§ What is expected: Render the stretch of the material from the line containing "Viewport: 1148px width, 1042px" through the line containing "click(x=541, y=528)" as a JSON list of strings, one string per line, leaving out any blank lines.

§ Material provided:
......
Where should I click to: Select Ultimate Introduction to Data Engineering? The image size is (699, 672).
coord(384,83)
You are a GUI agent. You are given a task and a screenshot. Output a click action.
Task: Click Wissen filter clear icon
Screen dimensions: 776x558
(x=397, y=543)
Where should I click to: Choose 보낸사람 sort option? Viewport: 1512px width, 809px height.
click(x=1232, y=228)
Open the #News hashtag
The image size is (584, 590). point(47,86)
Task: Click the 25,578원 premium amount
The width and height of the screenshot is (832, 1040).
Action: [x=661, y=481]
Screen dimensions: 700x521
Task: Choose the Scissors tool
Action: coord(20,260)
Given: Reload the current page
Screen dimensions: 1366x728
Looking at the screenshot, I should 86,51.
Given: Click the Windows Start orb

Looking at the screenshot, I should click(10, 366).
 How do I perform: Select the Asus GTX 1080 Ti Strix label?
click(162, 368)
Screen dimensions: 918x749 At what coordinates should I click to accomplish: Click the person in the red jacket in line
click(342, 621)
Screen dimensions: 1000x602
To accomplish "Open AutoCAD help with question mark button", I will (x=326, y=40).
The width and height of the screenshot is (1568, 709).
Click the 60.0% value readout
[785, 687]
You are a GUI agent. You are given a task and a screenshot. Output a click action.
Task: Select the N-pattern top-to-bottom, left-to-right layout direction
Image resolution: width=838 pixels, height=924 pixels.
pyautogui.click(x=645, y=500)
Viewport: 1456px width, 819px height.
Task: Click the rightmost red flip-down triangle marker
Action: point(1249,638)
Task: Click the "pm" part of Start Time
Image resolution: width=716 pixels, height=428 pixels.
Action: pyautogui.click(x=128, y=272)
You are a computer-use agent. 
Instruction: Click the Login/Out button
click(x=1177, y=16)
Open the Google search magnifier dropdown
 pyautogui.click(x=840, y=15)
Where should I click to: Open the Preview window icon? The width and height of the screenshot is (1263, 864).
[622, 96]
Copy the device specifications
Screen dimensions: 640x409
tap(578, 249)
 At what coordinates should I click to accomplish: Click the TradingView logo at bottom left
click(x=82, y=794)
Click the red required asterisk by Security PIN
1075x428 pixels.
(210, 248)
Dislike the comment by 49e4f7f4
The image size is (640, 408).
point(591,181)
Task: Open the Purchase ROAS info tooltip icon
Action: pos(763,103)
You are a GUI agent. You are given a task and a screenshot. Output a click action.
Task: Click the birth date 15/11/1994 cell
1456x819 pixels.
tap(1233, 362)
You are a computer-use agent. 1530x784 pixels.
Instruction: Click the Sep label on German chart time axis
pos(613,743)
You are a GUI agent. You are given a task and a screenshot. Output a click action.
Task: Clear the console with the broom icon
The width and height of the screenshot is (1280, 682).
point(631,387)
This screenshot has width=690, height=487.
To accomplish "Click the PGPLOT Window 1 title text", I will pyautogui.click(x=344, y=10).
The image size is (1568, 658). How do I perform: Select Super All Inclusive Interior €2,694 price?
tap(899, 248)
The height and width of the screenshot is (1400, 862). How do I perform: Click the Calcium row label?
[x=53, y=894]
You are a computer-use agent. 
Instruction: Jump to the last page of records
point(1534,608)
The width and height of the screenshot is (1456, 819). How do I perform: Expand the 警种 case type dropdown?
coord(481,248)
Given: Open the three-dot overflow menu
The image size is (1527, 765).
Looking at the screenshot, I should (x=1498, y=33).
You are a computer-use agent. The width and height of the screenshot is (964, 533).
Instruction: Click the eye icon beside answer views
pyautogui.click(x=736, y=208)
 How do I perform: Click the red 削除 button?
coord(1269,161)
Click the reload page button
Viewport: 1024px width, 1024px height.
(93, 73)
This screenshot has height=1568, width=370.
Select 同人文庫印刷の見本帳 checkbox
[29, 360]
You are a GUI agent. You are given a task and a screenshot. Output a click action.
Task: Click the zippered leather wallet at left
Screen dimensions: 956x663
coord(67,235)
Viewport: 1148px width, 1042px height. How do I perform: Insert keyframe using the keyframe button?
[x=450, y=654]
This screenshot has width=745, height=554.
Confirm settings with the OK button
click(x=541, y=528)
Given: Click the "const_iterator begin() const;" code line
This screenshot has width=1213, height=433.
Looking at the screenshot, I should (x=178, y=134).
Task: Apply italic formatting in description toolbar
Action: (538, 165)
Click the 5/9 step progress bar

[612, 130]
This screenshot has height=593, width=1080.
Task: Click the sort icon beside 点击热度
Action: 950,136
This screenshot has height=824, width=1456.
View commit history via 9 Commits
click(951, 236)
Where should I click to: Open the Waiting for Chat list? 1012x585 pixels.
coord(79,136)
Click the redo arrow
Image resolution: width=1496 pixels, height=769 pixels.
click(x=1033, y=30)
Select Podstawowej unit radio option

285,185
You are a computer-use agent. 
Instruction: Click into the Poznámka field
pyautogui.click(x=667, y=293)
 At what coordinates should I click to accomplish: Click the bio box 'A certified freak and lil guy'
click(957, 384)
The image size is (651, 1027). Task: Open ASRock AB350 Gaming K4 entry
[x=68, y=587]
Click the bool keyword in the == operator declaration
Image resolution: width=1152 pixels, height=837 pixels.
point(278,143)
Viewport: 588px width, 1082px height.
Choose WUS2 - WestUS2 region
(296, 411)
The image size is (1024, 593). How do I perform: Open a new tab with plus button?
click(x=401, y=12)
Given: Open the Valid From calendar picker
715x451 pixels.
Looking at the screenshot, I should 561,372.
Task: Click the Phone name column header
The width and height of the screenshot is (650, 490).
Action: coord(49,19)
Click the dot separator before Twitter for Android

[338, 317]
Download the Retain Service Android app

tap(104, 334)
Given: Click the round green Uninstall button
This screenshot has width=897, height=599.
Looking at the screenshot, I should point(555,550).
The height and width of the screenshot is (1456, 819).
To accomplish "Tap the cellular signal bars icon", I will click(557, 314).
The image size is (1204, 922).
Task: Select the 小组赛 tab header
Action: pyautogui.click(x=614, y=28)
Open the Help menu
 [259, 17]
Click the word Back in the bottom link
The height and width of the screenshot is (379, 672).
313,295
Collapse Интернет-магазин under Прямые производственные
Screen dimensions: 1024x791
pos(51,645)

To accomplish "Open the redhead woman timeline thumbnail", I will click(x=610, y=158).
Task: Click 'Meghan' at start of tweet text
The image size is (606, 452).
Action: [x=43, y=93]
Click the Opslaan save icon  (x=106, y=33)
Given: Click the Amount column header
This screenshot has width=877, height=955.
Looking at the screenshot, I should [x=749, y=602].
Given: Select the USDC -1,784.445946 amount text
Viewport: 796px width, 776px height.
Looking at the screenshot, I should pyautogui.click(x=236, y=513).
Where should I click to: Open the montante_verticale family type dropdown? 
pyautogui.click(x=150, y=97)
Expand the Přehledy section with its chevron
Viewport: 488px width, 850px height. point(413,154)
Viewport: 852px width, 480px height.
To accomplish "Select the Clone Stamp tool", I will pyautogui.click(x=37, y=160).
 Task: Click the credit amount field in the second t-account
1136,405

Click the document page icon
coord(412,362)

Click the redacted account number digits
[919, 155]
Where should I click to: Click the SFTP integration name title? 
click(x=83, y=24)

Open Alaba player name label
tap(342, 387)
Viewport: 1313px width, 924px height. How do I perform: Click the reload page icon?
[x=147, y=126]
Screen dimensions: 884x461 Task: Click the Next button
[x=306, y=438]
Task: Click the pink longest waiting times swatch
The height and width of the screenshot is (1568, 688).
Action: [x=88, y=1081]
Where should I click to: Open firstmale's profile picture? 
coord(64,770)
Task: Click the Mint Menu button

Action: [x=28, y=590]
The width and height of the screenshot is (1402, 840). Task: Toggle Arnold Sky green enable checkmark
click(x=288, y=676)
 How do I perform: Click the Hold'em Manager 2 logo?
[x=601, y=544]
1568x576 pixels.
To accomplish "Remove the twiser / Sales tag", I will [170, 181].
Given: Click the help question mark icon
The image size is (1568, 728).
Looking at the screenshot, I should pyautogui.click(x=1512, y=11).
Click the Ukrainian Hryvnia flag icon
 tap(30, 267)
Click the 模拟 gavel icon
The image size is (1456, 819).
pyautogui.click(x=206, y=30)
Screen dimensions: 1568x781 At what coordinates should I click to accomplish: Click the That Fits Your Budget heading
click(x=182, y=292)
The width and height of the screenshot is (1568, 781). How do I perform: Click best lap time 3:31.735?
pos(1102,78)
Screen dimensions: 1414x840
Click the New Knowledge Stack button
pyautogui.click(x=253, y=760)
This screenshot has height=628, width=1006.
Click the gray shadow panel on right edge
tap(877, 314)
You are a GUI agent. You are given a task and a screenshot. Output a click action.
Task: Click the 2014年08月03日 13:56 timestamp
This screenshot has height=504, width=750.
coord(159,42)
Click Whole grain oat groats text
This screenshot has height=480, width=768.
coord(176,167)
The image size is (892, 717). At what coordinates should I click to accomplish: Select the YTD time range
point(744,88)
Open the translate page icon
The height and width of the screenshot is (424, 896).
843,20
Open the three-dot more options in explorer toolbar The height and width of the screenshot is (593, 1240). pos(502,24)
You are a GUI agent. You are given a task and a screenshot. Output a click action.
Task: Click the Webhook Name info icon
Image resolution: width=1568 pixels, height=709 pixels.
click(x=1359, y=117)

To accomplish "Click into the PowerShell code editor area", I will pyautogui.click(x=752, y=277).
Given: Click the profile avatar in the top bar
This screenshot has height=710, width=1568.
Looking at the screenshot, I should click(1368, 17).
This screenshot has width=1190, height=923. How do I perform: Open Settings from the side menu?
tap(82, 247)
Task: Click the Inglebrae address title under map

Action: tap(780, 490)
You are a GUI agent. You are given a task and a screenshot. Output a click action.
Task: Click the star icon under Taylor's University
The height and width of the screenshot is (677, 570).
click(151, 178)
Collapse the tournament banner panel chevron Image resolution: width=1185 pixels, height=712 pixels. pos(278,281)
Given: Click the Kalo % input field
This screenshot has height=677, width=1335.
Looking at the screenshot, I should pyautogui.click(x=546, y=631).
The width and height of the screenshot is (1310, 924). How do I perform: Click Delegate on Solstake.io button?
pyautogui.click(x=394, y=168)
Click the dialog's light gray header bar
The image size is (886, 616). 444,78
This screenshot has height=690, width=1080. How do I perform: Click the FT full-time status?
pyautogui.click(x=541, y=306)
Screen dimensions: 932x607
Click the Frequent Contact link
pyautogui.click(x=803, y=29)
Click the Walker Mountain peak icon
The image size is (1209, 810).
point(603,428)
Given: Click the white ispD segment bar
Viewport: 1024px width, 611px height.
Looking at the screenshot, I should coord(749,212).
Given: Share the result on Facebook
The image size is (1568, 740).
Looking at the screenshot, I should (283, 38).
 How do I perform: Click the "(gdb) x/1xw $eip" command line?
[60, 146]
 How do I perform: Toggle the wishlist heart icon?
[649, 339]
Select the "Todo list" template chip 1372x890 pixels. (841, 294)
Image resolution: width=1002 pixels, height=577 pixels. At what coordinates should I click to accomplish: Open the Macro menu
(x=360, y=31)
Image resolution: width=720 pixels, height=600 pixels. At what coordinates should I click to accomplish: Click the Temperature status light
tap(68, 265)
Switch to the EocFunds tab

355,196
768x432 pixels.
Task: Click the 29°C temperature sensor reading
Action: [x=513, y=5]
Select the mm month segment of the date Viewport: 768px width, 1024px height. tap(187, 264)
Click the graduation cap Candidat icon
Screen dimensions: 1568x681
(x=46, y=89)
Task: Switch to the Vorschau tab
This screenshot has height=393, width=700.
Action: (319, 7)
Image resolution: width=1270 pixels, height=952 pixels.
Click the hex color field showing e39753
......
§ Correct answer:
[
  "Viewport: 1148px width, 1042px height. How do I perform: Insert keyframe using the keyframe button?",
  "[x=450, y=654]",
  "This screenshot has width=745, height=554.",
  "Confirm settings with the OK button",
  "click(x=541, y=528)"
]